Türk toplumunda evlilik yalnızca iki bireyin bir araya gelişi değil, aynı zamanda sosyal ve ekonomik bir birlikteliktir. Bu birliktelik, kimi zaman büyük harcamalarla organize edilen düğünler ve bu törenlerde takılan ziynet eşyalarıyla taçlandırılır. Ancak boşanma sürecine girildiğinde, evliliğin başındaki bu sembolik hediyeler birer uyuşmazlık konusuna dönüşür: Düğünde takılan takılar kime aittir?
Türk örf ve adetlerine atıfla, Yargıtay yıllarca düğünde takılan ziynet eşyalarının tamamını “kadına özgülenmiş sayarak” kadına ait kabul ediyordu. Kim tarafından takıldığı, kime takıldığı ya da hangi tür takı olduğu çoğu zaman dikkate alınmıyordu.

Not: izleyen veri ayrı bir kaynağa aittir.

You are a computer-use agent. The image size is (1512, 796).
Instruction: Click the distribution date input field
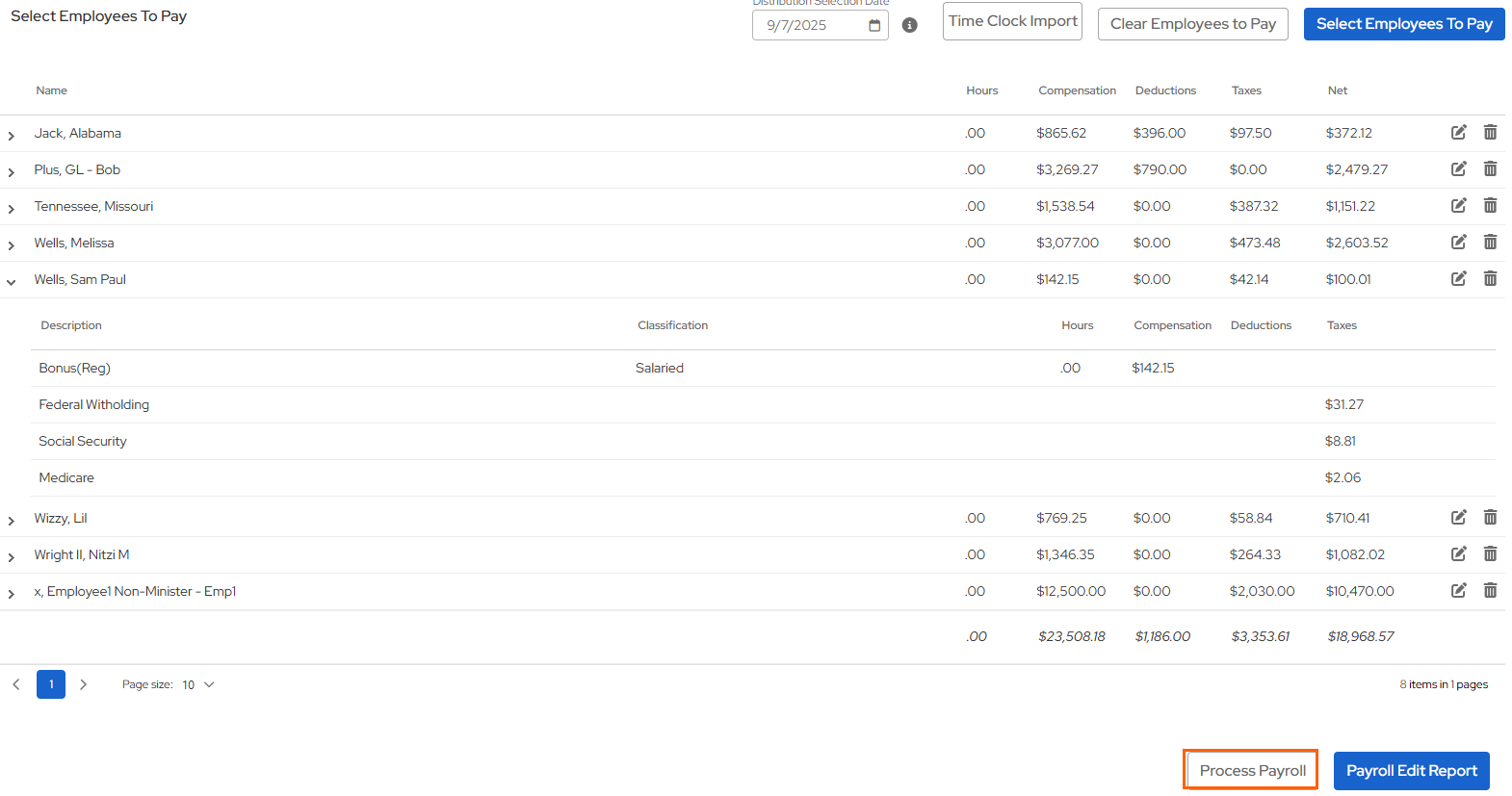(809, 26)
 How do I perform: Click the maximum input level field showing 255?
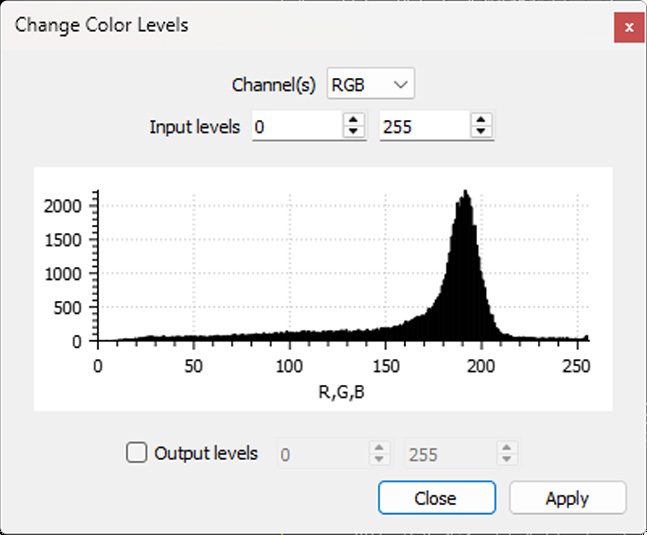click(x=424, y=127)

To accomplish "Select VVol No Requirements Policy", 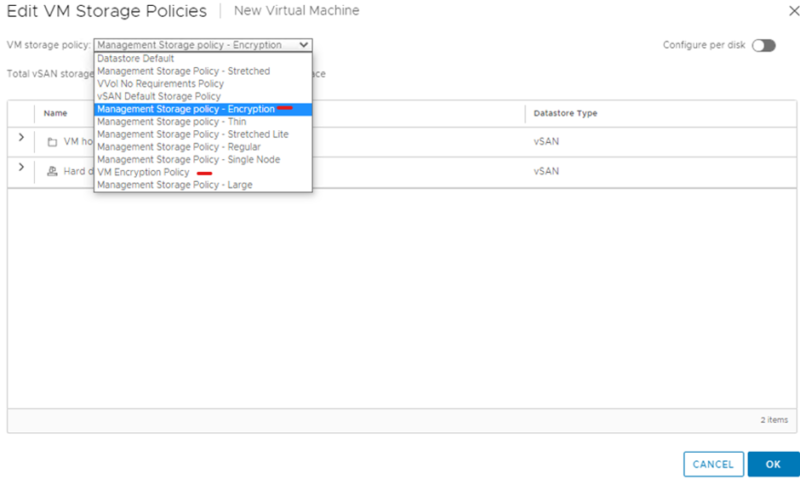I will [x=160, y=84].
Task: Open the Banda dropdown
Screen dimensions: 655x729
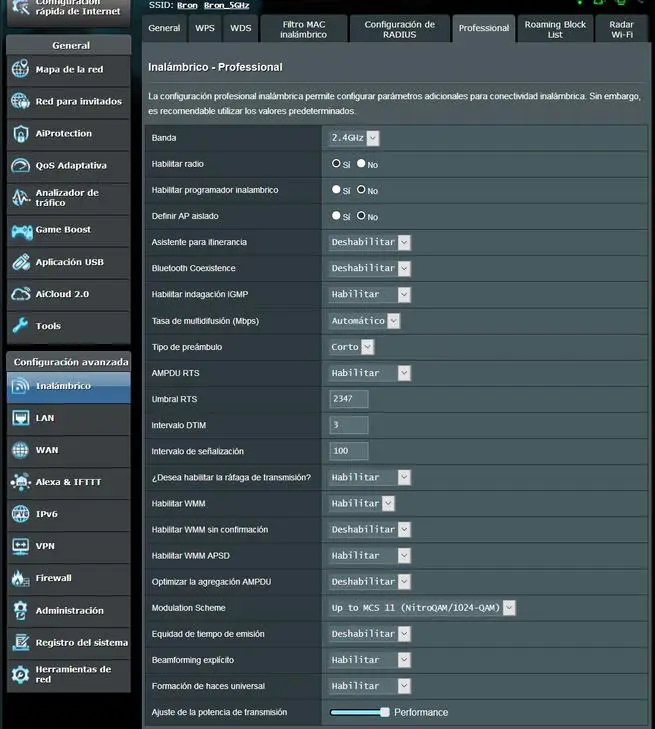Action: click(x=354, y=138)
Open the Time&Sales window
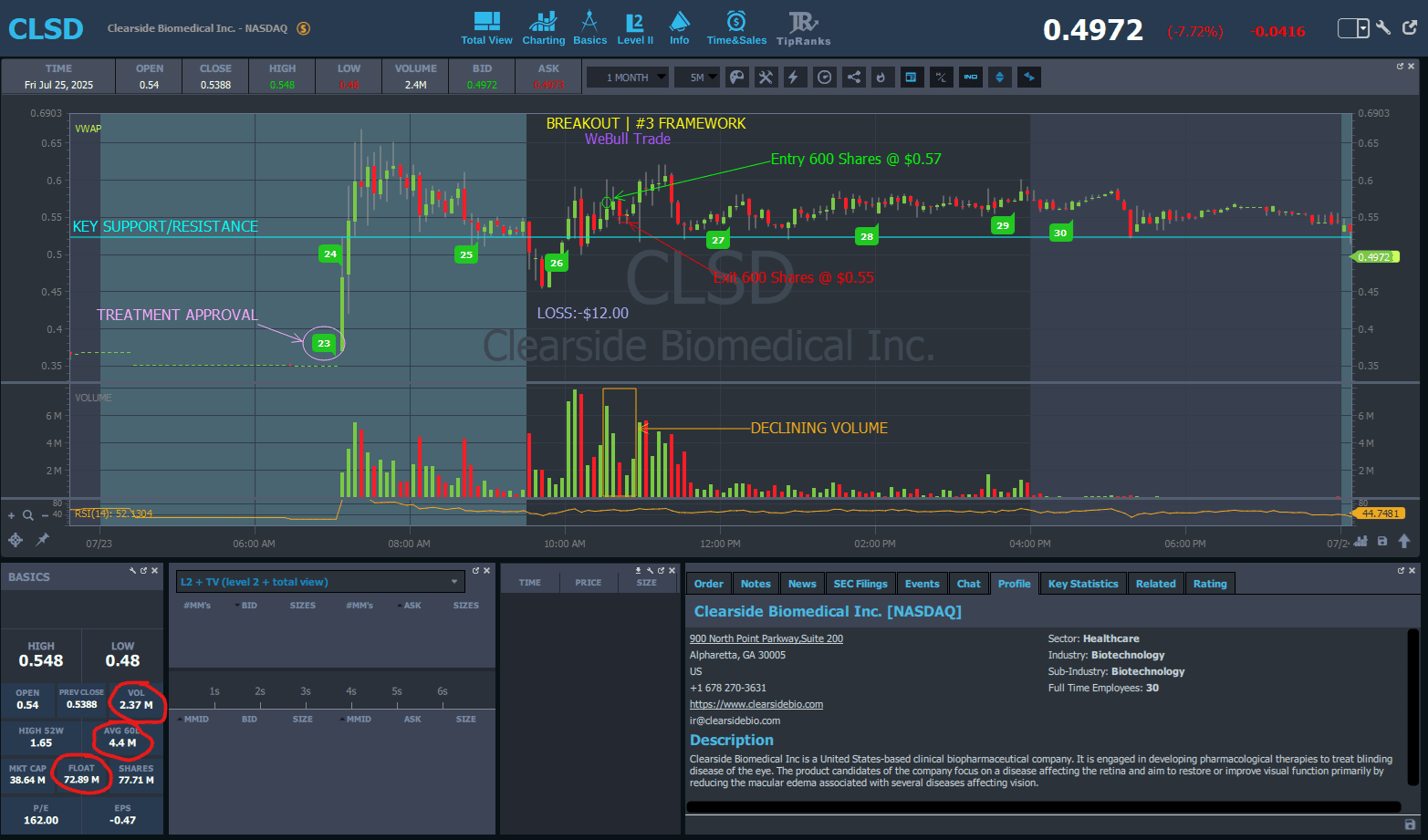This screenshot has height=840, width=1428. (x=736, y=28)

Yargıtay 2. Hukuk Dairesi 2023/5704 E. 2024/2402 K. Kararında ‘’Bu konuda Dairemizin ilkesel nitelikteki yeni görüşüne göre; “Taraflar arasında ziynet eşyalarının paylaşımı konusunda anlaşma mevcut ise paylaşım bu anlaşmaya göre gerçekleştirilir. Ziynet eşyalarının paylaşımı konusunda taraflar arasında anlaşma bulunmadığı takdirde yerel örf ve adetin varlığı iddia ve ispat edilirse bu kurala göre paylaşım gerçekleştirilir. Aksi takdirde erkeğe ve kadına takılan/verilen ve ekonomik değer taşıyan her şey kural olarak kendilerine aittir. Ne var ki takılar içinde karşı cinse özgü (kadına ya da erkeğe özgü) bir şey varsa o cinse verilmiş sayılır. Özgü olma konusunda çekişme varsa ve gerektiğinde bilirkişi incelemesi yapılmalıdır. Bilirkişi incelemesi sonucunda o şeyin her iki cinse özgü olduğu belirlenmişse o şey takılan/verilen eşe ait olur. Takı sandığı/torbasına konulan ekonomik değer taşıyan şeyin aidiyeti konusunda; konulan şey kadına ya da erkeğe özgü bir şey ise o cinse verilmiş sayılır, o şeyin her iki cinse özgü olduğu belirlenmişse ortak kabul edilmelidir” yönündedir. Uyuşmazlık, tarafların iddia ve savunmaları da dikkate alınarak bu ilkeler doğrultusunda çözülmelidir.“ demiştir.

Yargıtay’ın 2024 tarihli kararına göre artık: Ziynet eşyası hangi eşe takıldıysa, o eşin kişisel malıdır. Cinsiyete özgü olanlar o cinse, cinse özgü olmayan takılar ise kime takıldığı somut olarak tespit edilemiyorsa taraflar arasında ortak mal sayılabilir. Taraflar arasında yazılı ya da açık bir anlaşma varsa, bu irade öncelikli olarak dikkate alınır. Bu yeni yaklaşımda “kime takıldığı” sorusu esas hale gelmiş, takıların kaderi “kim taktı” ve “hangi amaçla taktı” gibi detaylı bir ispat sürecine bağlı hale gelmiştir.
Artık ziynet eşyalarıyla ilgili taleplerde, “geline takıldı” genellemesi değil, somut delil sunumu önem kazandı. Fotoğraflar, düğün kayıtları, tanık beyanları ve hatta sosyal medya paylaşımları bile delil olarak değerlendirilmekte. Mahkemeler, artık ziynet talebini değerlendirirken takıların miktarından çok, kime takıldığını tartışılmakta.